On Sun, 7 Nov 2021 06:53:12 GMT, kabutz <d...@openjdk.java.net> wrote:

>>> The net effect of this change might depend on your workload. If you call 
>>> stream() on empty collections that have cheap isEmpty(), this change will 
>>> likely improve performance and reduce waste. However, this same change 
>>> might do the opposite if some of your collections aren't empty or have 
>>> costly isEmpty(). It would be good to have benchmarks for different 
>>> workloads.
>> 
>> Yes, I also thought about the cost of isEmpty() on concurrent collections. 
>> There are four concurrent collections that have a linear time cost size() 

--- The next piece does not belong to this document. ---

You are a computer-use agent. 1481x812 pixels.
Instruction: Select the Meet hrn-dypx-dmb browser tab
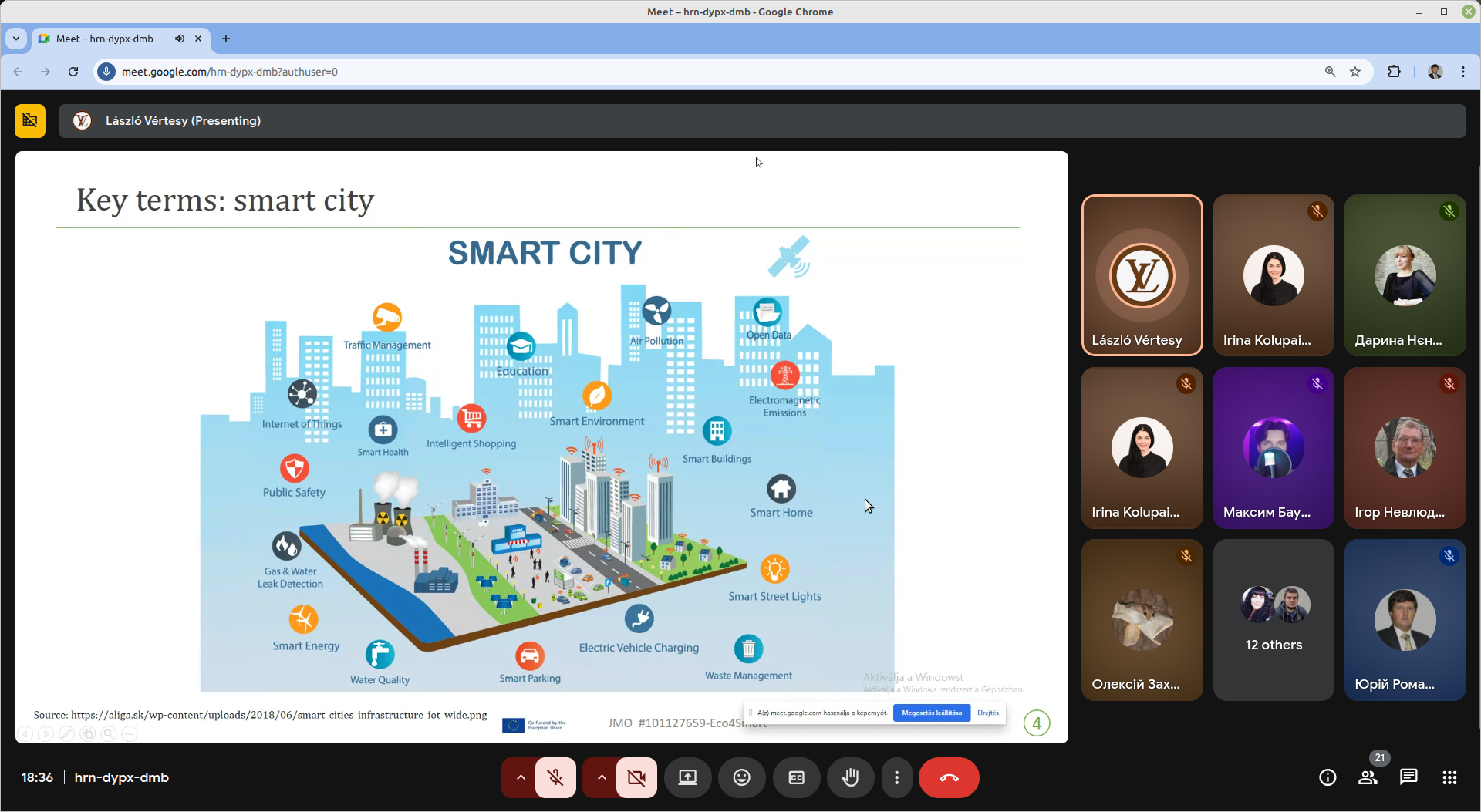[x=105, y=39]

>> method: CLQ, CLD, LTQ and CHM. However, in each of these cases, the 
>> isEmpty() method has constant time cost. There might be collections defined 
>> outside the JDK where this could be the case.
>> 
>> However, I will extend the benchmark to include a few of those cases too, as 
>> well as different sizes and collection sizes.
>> 
>> Thank you so much for your input.
>
>> wouldn't this make streams no longer lazy if the collection is empty?
>> 
>> ```java
>>         List<String> list = new ArrayList<>();
>>         Stream<String> stream = list.stream();
>> 
>>         list.addAll(List.of("one", "two", "three"));
>> 
>>         stream.forEach(System.out::println); // prints one two three
>> ```
> 
> I did not consider this case, thank you for bringing it up. I have always 
> found this behaviour a bit strange and have never used it "in the real 
> world". It is also not consistent between collections. Here is an example 
> with four collections: ArrayList, CopyOnWriteArrayList, ConcurrentSkipListSet 
> and ArrayBlockingQueue:
> 
> 
> import java.util.ArrayList;
> import java.util.Arrays;
> import java.util.Collection;
> import java.util.List;
> import java.util.Objects;
> import java.util.concurrent.ArrayBlockingQueue;
> import java.util.concurrent.ConcurrentSkipListSet;
> import java.util.concurrent.CopyOnWriteArrayList;
> import java.util.function.Supplier;
> import java.util.stream.IntStream;
> 
> public class LazyStreamDemo {
>     public static void main(String... args) {
>         List<Supplier<Collection<String>>> suppliers =
>                 List.of(ArrayList::new, // fast-fail
>                         CopyOnWriteArrayList::new, // snapshot
>                         ConcurrentSkipListSet::new, // weakly-consistent
>                         () -> new ArrayBlockingQueue<>(10) // 
> weakly-consistent
>                 );
>         for (Supplier<Collection<String>> supplier : suppliers) {
>             Collection<String> c = supplier.get();
>             System.out.println(c.getClass());
>             IntStream stream = c.stream()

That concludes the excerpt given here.